There’s a reason even diehard auto lovers across California are letting the dirt and dust build up on their windshields: Washing a car ...
There’s a reason even diehard auto lovers across California are letting the dirt and dust build up on their windshields: Washing a car carelessly during the drought can be costly. It turns out, using a hose without a shut off nozzle can waste over 100 gallons of water in just 10 minutes. And even with reclamation mechanisms, drive through washes still use around 35 gallons of water per car.
But what if we told you that it’s possible to flawlessly clean your car with less than a cup of water?
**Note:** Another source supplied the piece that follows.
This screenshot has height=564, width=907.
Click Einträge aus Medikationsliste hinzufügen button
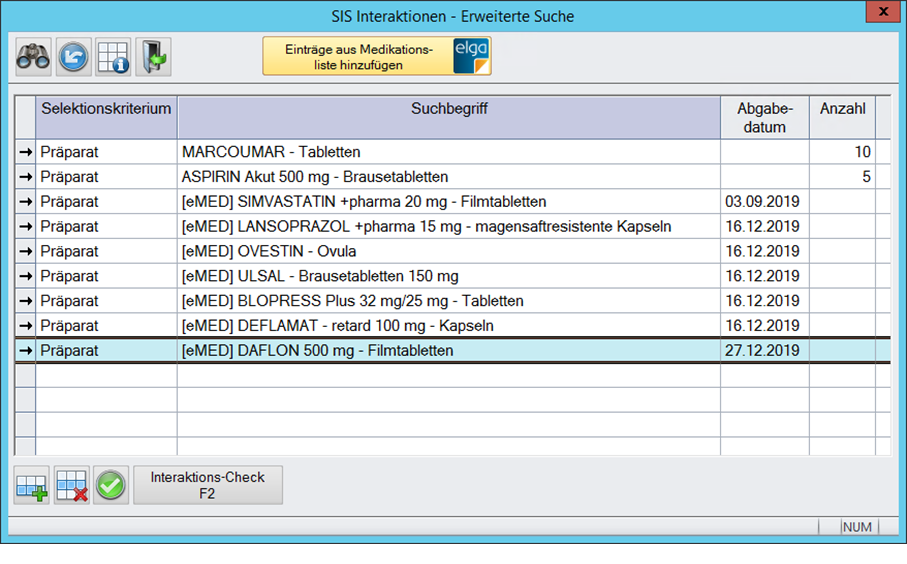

Patrick Willis and Svet Pavlov, co-owners of WaterLess Touch Car Wash in San Francisco say it can be done with nothing more than a spray bottle filled with waterless formula and two microfiber towels.
Here’s how it works: Start by wetting one microfiber towel with formula (the duo recommends Eco Green Auto Clean Auto Wash) to the point of nearly soaking it, and use a spray bottle filled with the same wash to wet the portion of your vehicle you plan to clean. Gently wipe away at your car in a circular motion with the wet towel and again with the dry microfiber towel until there is no fogginess or residue left.
The same technique can be used with most waterless formulas on wheels, and even on some interior plastics—just be sure to check with the manufacturer first and always use a biodegradable spray.
“Waterless washing is a rewarding way to save some water, and anyone who tries it will be pleased with the way their car looks: no streaks, no water spots, and a nice clear shine,” Willis says.
If you prefer to have someone else do the dirty work, Willis says that professional waterless washes are starting to pop up all over California. Most, like his business, are mobile—meaning the car wash team comes to your home or office. But drive-through waterless washes are starting to take off, too.
“As the drought continues, more and more people are turning to waterless car washing as a way to do their part,” notes Pavlov. “It’s an option that’s been around for a while in countries like Australia and Bulgaria and now is the perfect time to offer this water-friendly alternative to Californians.”